The JSONL format is the default in this repository and if you are training on your own data it is recommended to manipulate it into this format. Note that the data preparation steps are slightly different given the model you have decided to train so please refer to the model configuration page first.

The JSONL format stores a Lhotse CutSet, each cut must have a recording and a single supervision.

Prepare LibriSpeech in JSONL format

This page takes LibriSpeech as it is distributed from the https://www.openslr.org website and prepares it into a JSONL manifest format.

Quick Start

To run the data preparation steps for LibriSpeech and the base model run the following from the training/ directory:

# Download data to /datasets/LibriSpeech: requires 120GB of disk
./scripts/prepare_librispeech.sh

To run preprocessing for the testing or large configurations, instead run:

SPM_SIZE=1023 CONFIG_NAME=testing-1023sp ./scripts/prepare_librispeech.sh
SPM_SIZE=17407 CONFIG_NAME=large-17407sp ./scripts/prepare_librispeech.sh

Note

If ~/datasets on the host is mounted to /datasets, the downloaded data will be accessible outside the container at ~/datasets/LibriSpeech.
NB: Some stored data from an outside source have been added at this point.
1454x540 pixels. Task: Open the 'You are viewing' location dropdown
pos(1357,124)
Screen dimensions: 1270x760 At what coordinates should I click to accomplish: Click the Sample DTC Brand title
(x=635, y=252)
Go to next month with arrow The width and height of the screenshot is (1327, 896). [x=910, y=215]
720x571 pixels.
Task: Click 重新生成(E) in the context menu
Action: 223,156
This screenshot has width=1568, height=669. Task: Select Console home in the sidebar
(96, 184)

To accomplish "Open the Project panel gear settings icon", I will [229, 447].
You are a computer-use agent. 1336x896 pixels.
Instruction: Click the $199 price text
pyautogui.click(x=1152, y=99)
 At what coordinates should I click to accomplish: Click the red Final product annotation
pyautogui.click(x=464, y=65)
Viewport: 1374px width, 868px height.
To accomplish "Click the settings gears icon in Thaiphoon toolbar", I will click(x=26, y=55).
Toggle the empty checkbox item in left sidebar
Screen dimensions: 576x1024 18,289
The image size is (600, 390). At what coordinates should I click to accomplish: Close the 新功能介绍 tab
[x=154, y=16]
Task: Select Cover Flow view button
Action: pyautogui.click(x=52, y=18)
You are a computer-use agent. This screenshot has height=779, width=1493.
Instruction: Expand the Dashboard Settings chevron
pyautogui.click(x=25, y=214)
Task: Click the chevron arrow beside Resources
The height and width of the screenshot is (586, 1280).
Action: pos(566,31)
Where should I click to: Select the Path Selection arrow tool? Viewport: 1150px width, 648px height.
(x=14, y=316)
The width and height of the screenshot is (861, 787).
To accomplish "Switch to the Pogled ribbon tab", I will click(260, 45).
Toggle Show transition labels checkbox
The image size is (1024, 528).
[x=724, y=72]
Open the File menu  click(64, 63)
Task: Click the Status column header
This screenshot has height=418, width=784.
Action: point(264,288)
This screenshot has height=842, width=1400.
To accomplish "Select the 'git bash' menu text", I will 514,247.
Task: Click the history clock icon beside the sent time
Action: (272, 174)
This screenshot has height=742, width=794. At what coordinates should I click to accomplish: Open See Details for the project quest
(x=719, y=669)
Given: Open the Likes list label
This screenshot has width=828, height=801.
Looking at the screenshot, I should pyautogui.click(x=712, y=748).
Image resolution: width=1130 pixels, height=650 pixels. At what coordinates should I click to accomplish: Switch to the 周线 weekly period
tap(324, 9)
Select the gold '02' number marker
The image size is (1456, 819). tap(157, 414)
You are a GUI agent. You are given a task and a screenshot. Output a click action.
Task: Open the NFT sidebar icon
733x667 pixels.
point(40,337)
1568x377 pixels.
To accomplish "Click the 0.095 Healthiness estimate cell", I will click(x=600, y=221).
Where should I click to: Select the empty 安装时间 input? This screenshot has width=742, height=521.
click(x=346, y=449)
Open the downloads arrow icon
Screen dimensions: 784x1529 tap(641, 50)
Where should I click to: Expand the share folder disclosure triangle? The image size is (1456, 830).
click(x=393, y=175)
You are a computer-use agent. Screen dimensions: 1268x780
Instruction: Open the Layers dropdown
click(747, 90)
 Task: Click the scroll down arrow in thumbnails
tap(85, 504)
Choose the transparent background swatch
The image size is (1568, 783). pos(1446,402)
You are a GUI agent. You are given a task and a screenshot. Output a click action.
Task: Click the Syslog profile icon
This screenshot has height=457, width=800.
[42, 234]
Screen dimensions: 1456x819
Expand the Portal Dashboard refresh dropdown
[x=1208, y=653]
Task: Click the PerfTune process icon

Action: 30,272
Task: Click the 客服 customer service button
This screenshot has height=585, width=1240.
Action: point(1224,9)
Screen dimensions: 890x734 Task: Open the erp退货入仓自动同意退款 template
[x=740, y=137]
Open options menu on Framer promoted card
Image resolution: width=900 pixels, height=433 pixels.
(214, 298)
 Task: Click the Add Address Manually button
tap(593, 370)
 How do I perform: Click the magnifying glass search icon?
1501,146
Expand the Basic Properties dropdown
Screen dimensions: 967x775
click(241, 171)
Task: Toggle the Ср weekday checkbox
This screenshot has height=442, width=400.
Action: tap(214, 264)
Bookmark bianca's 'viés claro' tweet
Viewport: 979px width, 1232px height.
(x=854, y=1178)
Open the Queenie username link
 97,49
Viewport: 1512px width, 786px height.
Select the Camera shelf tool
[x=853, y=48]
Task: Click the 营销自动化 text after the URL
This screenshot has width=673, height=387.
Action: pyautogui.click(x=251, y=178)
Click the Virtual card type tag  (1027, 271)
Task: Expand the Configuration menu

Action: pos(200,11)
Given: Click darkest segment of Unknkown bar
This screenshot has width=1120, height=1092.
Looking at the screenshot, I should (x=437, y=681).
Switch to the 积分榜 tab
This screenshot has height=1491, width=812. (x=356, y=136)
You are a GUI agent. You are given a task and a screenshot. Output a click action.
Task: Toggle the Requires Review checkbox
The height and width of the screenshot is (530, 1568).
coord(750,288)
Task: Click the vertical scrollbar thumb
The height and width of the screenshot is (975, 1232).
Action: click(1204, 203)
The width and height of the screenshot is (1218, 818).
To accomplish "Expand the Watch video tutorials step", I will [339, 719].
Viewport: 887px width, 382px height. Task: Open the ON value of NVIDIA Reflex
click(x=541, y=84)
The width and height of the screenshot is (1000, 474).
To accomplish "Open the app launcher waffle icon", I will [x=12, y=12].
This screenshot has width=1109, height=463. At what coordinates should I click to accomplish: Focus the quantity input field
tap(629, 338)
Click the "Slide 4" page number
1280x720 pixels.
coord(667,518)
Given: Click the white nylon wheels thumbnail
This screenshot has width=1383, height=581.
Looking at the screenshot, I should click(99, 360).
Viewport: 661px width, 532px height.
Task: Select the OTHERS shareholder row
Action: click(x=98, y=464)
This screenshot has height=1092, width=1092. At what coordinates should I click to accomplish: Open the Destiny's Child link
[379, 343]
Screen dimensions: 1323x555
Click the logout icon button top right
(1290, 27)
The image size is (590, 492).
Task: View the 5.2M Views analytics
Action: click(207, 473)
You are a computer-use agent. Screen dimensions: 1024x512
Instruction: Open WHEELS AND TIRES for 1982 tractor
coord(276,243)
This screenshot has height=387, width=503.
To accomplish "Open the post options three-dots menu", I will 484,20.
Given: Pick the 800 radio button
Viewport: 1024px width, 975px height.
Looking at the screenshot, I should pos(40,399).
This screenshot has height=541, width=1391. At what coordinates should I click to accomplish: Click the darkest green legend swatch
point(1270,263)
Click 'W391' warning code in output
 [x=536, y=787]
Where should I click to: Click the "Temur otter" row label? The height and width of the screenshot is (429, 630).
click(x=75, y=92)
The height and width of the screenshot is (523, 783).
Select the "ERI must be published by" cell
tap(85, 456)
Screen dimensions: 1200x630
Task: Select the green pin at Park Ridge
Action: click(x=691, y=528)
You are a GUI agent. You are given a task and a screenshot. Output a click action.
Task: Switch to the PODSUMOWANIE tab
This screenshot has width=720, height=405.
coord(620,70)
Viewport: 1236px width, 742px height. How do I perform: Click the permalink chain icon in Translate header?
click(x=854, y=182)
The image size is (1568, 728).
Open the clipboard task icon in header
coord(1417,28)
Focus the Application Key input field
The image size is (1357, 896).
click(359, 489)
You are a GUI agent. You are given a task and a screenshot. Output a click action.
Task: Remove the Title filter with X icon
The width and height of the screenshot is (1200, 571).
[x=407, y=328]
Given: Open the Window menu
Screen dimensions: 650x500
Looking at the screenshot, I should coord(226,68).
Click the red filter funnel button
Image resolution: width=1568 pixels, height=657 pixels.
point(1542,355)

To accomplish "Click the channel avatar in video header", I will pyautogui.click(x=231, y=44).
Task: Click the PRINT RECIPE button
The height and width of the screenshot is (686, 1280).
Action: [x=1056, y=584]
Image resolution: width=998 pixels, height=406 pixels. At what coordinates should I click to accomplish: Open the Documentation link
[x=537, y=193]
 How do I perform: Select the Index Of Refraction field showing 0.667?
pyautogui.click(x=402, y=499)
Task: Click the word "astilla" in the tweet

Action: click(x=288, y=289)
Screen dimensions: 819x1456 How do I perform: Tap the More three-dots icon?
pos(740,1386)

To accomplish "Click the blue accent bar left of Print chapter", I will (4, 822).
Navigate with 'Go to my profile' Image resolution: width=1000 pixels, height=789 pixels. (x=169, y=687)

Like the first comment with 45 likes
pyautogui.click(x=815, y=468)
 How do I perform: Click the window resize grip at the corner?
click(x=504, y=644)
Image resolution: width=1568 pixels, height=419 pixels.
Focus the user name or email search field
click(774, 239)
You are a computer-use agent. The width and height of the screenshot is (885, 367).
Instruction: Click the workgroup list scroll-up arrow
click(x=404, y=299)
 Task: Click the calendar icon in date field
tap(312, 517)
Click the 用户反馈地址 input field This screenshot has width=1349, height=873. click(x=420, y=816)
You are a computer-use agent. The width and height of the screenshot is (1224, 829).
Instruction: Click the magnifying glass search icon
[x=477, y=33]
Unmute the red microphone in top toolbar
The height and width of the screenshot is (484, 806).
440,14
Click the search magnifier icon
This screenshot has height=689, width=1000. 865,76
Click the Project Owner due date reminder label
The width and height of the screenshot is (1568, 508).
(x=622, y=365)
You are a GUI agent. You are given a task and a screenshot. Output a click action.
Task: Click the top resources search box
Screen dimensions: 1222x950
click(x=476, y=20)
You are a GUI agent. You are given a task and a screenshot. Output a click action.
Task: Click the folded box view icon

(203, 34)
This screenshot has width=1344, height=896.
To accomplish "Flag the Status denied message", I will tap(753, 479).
Further detail: prepare_librispeech.sh

The script will:

  1. Download data
  2. Create JSON manifests for each subset of LibriSpeech
  3. Convert the manifests into end-pointed manifests
  4. Convert the JSON manifests into ‘JSONL’ manifests
  5. Create a sentencepiece tokenizer from the train-960h subset
  6. Record log-mel stats for the train-960h subset
  7. Populate the missing fields of a YAML configuration template
  8. Generate an n-gram language model with KenLM from the train-960h subset

1. Data download

Having run the script, the following folders should exist inside the container:

  • /datasets/LibriSpeech
    • train-clean-100/
    • train-clean-360/
    • train-other-500/
    • dev-clean/
    • dev-other/
    • test-clean/
    • test-other/

2. JSON manifests

  • /datasets/LibriSpeech/
    • librispeech-train-clean-100-flac.json
    • librispeech-train-clean-360-flac.json
    • librispeech-train-other-500-flac.json
    • librispeech-train-clean-100-flac.eos.json
    • librispeech-train-clean-360-flac.eos.json
    • librispeech-train-other-500-flac.eos.json
    • librispeech-dev-clean-flac.json
    • librispeech-dev-other-flac.json
    • librispeech-test-clean-flac.json
    • librispeech-test-other-flac.json

3. Add EOS

  • /datasets/LibriSpeech/
    • librispeech-train-clean-100-flac.eos.json
    • librispeech-train-clean-360-flac.eos.json
    • librispeech-train-other-500-flac.eos.json

4. JSONL manifests

  • /datasets/LibriSpeech/
    • librispeech-train-clean-100-flac.cuts.jsonl.gz
    • librispeech-train-clean-360-flac.cuts.jsonl.gz
    • librispeech-train-other-500-flac.cuts.jsonl.gz
    • librispeech-train-clean-100-flac.eos.jsonl.gz
    • librispeech-train-clean-360-flac.eos.jsonl.gz
    • librispeech-train-other-500-flac.eos.jsonl.gz
    • librispeech-dev-clean-flac.cuts.jsonl.gz
    • librispeech-dev-other-flac.cuts.jsonl.gz
    • librispeech-test-clean-flac.cuts.jsonl.gz
    • librispeech-test-other-flac.cuts.jsonl.gz

5. Sentencepiece tokenizer

  • /datasets/sentencepieces/
    • librispeech8703.model
    • librispeech8703.vocab

6. Log-mel stats

  • /datasets/stats/STATS_SUBDIR:
    • melmeans.pt
    • meln.pt
    • melvars.pt

The STATS_SUBDIR will differ depending on the model since these stats are affected by the feature extraction window size. They are:

  • testing: /datasets/stats/librispeech-winsz0.02
  • {base, large}: /datasets/stats/librispeech-winsz0.025

7. _run.yaml config

In the configs/ directory. Depending on the model you are training you will have one of:

  • testing: configs/testing-1023sp_run.yaml
  • base: configs/base-8703sp_run.yaml
  • large: configs/large-17407sp_run.yaml

_run indicates that this is a complete config, not just a template.

8. N-gram language model

  • /datasets/ngrams/librispeech8703/
    • transcripts.txt
    • ngram.arpa
    • ngram.binary

Selecting transcripts

Each supervision must include a “text” field, which contains the transcript of the corresponding audio file.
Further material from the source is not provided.